# Excerpt provided:
•••••
Fitting the Enclosure

The plastic enclosure is in two pieces. The front border part, and the rear part.

The LCD panel is asymmetrical and will therefore only fit the front border part of the enclosure in a particular orientation.

bezel.jpg

 

By examining the plastic, you will see that one side has a second recess which is for the LCD glass to sit inside. Take off the protective film from the front border plastic and then it should fit snugly in place. It is a millimetre-perfect fit. The LCD bezel will sit exactly flush with the front side of the plastic border part of the enclosure.

border-placed.jpg

 

At this stage an issue was discovered. The rear of the enclosure would dig against the touchscreen flex PCB enough to force out the flex from the connector and bend it at a sharp 90 degree angle in a shear type action against the PCB. I knew I would have to hack away at the enclosure but I didn’t know by how much. The result was ugly (I couldn’t easily clamp in place, and I just used a dremel style handheld tool hence the ugliness). Anyway, this is not visible.

chamfer-fix.jpg

 

After this the rear part of the enclosure fitted very well and the supplied screws were used. You probably only want to gently screw it in first, and power up and check that the display works, but also the touch capability functions. If touch capability does not work then probably the orange flex PCB has become unplugged. Open up the enclosure, pull the connector to the open position, insert the flex and then push the connector into the closed position.
•••••
# Entries provided:
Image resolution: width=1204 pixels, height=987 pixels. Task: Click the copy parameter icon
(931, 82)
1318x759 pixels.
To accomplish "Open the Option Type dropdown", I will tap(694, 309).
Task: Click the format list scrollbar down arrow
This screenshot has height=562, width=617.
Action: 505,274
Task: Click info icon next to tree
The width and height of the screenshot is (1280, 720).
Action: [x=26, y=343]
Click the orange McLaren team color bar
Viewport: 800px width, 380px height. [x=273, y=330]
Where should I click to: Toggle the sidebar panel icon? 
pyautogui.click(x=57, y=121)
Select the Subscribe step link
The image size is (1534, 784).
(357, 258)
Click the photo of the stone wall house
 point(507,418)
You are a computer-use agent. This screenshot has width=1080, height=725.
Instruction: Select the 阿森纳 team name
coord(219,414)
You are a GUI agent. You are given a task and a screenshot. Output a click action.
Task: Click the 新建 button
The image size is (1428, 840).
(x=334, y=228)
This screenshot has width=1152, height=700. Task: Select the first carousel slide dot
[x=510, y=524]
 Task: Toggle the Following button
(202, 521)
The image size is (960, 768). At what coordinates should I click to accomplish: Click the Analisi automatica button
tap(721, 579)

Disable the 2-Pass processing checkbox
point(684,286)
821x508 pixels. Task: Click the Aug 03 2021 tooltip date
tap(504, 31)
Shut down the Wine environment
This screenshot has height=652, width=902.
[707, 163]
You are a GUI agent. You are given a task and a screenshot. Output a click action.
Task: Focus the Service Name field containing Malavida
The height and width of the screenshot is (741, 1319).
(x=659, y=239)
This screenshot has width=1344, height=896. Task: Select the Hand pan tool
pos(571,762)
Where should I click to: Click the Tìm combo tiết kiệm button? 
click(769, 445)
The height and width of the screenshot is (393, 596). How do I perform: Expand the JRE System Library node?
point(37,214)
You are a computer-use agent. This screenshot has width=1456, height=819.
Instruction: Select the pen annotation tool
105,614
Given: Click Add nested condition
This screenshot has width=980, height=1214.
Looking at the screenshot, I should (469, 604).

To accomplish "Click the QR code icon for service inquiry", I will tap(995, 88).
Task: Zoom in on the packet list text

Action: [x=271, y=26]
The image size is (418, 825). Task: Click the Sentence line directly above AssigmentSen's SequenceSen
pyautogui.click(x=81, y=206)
•••••
# Tasks:
1. From the enclosure-fitting notes, quote the passage that begins at the words "After this the" and stops after the words "the closed position.".
2. Check each statement against the enclosure-fitting notes and mark it yes or no, quoting the words that decide it: (a) The plastic enclosure comes in three pieces. (b) The LCD panel fits the front border part in only one orientation. (c) The cut made to the rear of the enclosure can be seen once it is assembled.
3. Carry on the enclosure-fitting notes, starting right after their last sentence.

# Written responses:
1.
After this the rear part of the enclosure fitted very well and the supplied screws were used. You probably only want to gently screw it in first, and power up and check that the display works, but also the touch capability functions. If touch capability does not work then probably the orange flex PCB has become unplugged. Open up the enclosure, pull the connector to the open position, insert the flex and then push the connector into the closed position.

2.
(a) No: "The plastic enclosure is in two pieces."
(b) Yes: "will therefore only fit the front border part of the enclosure in a particular orientation"
(c) No: "Anyway, this is not visible."

3.
Upside-Down Situation

This isn’t the end of the story! The Pi foundation made a mistake when it designed the LCD; the LCD was used up-side down! It was advertised as a very high quality display yet clearly the displayed images had extremely poor viewing angles. In a later software image the default view was inverted to try to repair the issue but it meant that manufacturers now had designs which expected the LCD to be mounted the initial way. The ‘bodge’ fix was to invert the image back in software, but it leaves users with poor viewing angles. Some vendors still show clearly incorrect images on their websites; I don’t know if they have not resolved the issue or just have misleading photos. Basically if you can see the orange flex PCB at the top, then the display is in the non-optimal, incorrect orientation. Turn it such that the orange flex PCB is at the bottom and that will have correct viewing angles.

wrongway-annotated2.jpg

 

The solution for this enclosure was to create a new stand to hold it the correct way up, to benefit from the best viewing angles. Two pieces of material (I used wood; plastic might be nicer) were cut to 55x30mm (the thickness can be around 6-10mm) and then an angle was cut as shown and then epoxied into position.

stand-dimensions.png

A side benefit of this fix is that if desired the entire unit can also be tipped to stand on all four points, for a horizontal layout.

fitted-stand.jpg

 

Summary

Although it took a few hours of effort the results could be worth it. There is easy access to the 40-way GPIO header connector, and good viewing angles.